▶ Task input
++++++++++++++++++++

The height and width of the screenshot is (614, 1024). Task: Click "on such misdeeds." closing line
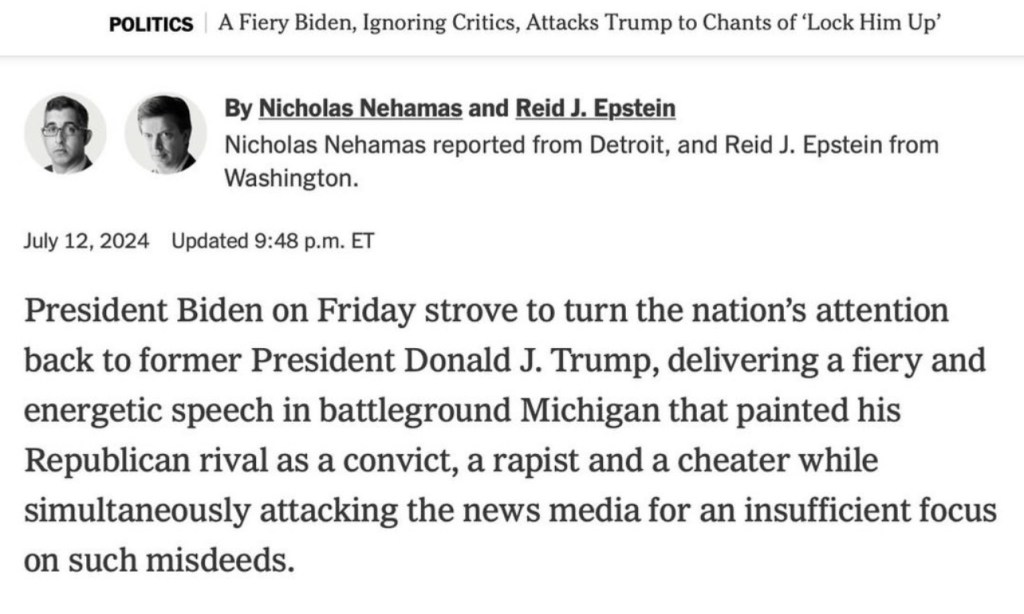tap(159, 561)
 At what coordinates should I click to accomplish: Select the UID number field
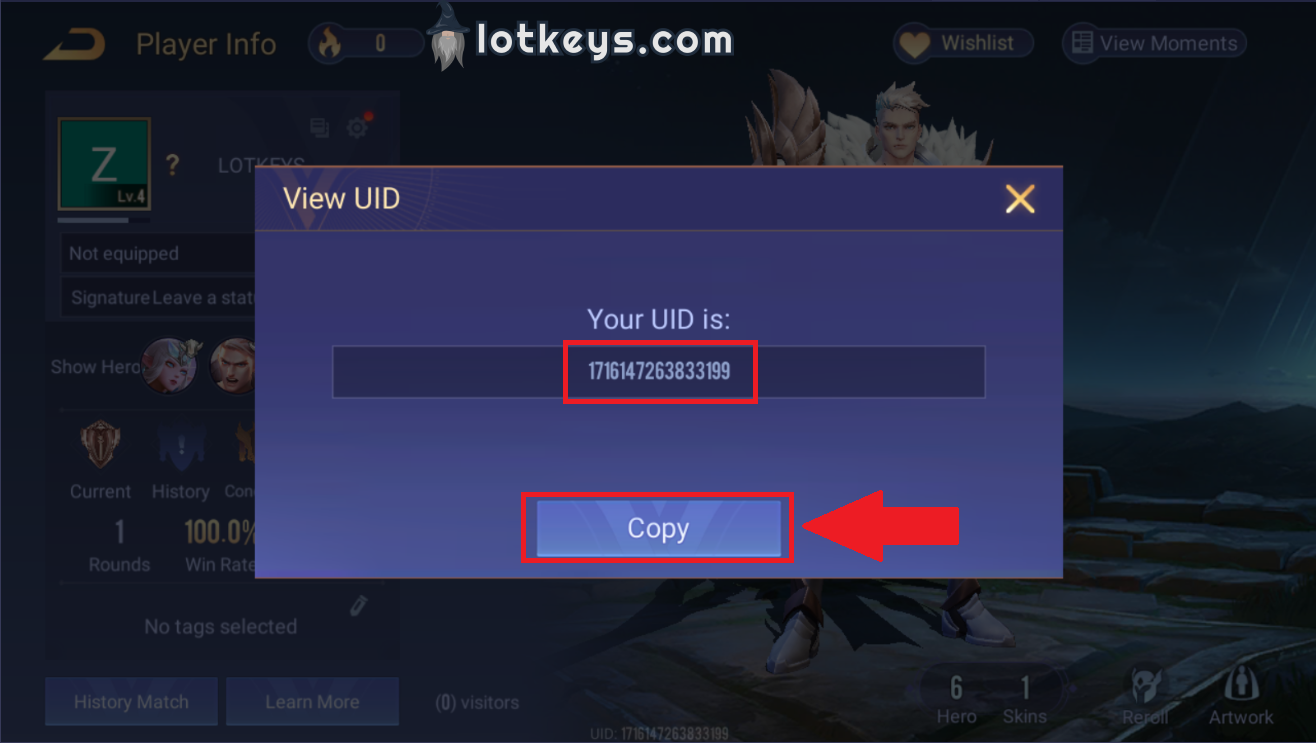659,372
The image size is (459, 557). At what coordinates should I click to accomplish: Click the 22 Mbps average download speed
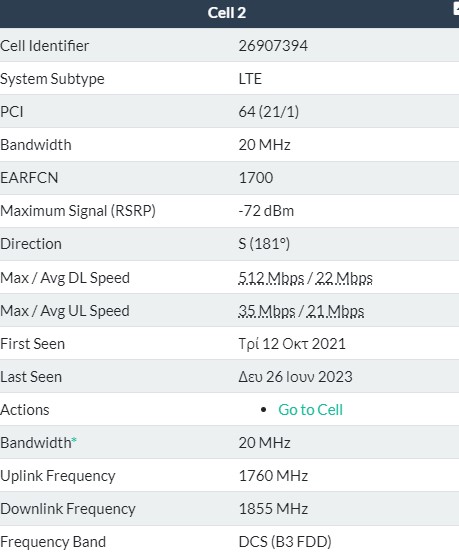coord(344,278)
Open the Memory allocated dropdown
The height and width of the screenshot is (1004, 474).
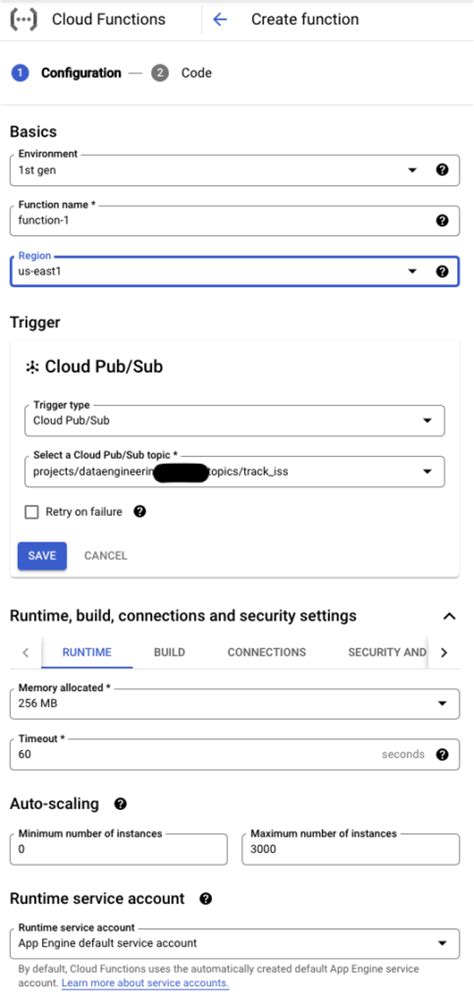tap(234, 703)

++++++++++++++++++++

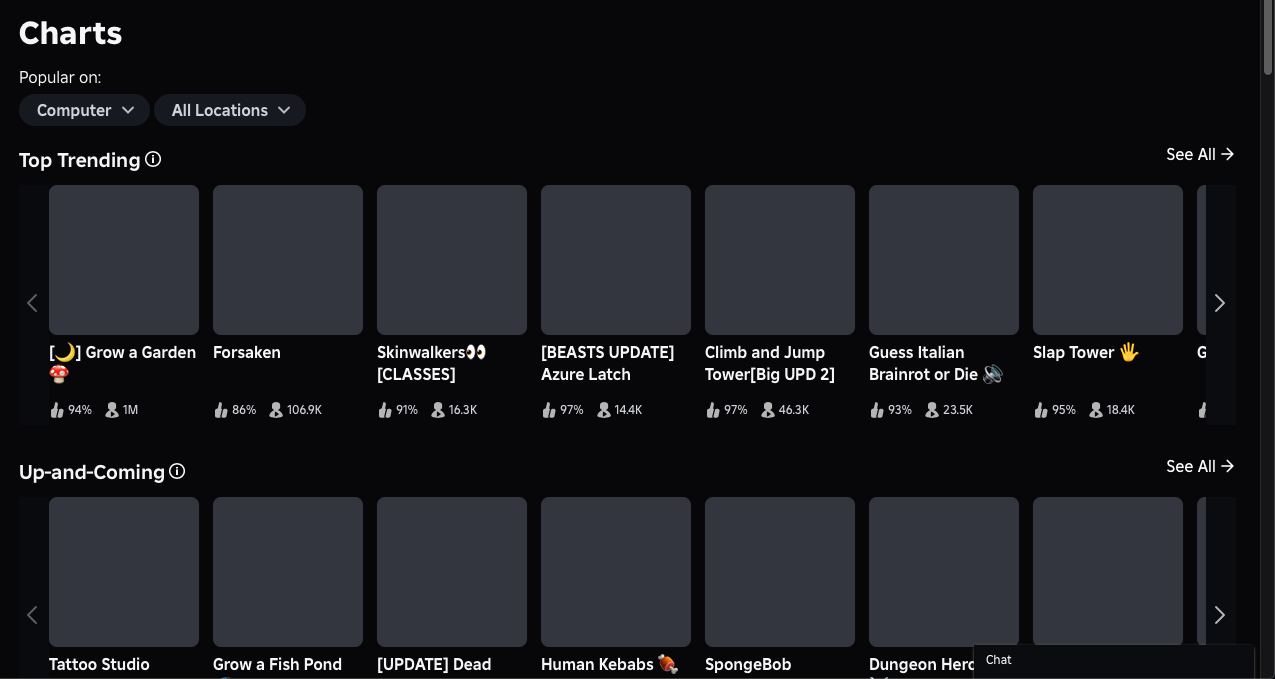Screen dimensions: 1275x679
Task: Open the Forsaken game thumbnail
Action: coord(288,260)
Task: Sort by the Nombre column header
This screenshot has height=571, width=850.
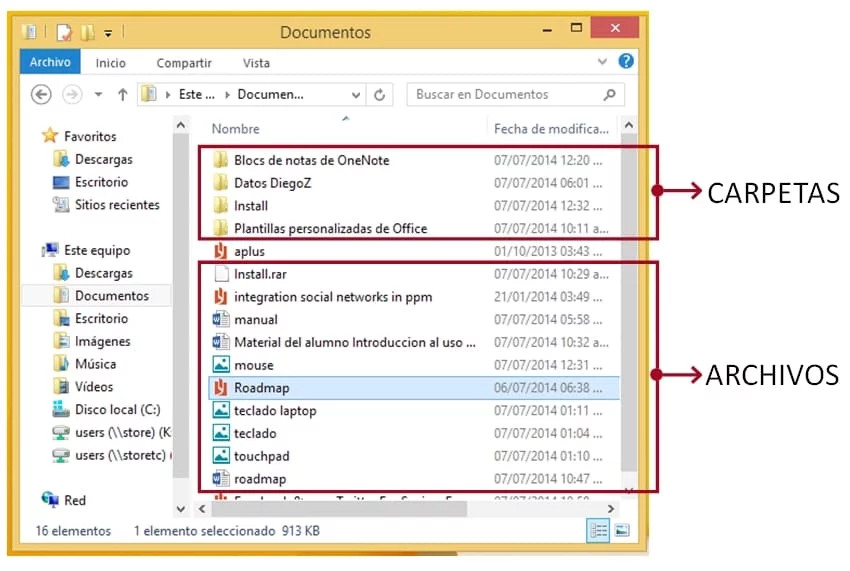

++++++++++++++++++++

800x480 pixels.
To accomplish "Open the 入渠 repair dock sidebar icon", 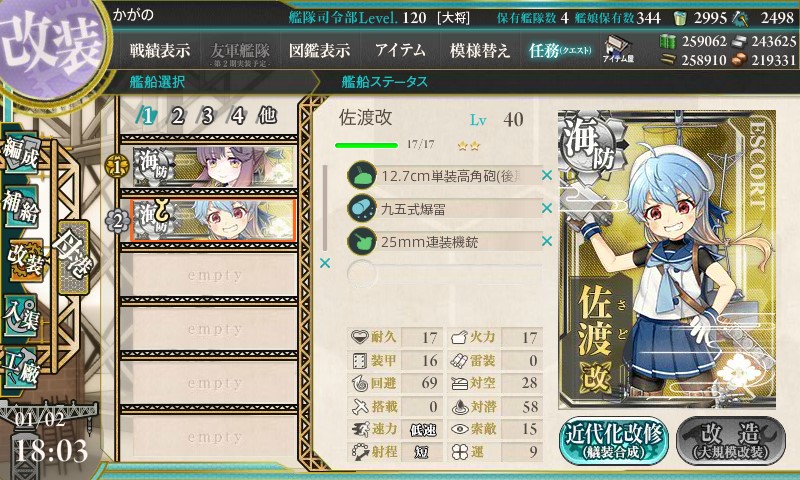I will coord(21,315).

++++++++++++++++++++

▶ Problem to work on
Display each line of the entries above that contains the word "should". Case counts.

▶ Exercise output
 At what coordinates should I click to accomplish: Select the UID number field
The image size is (459, 557). At what coordinates should I click to accomplish: Click the 22 Mbps average download speed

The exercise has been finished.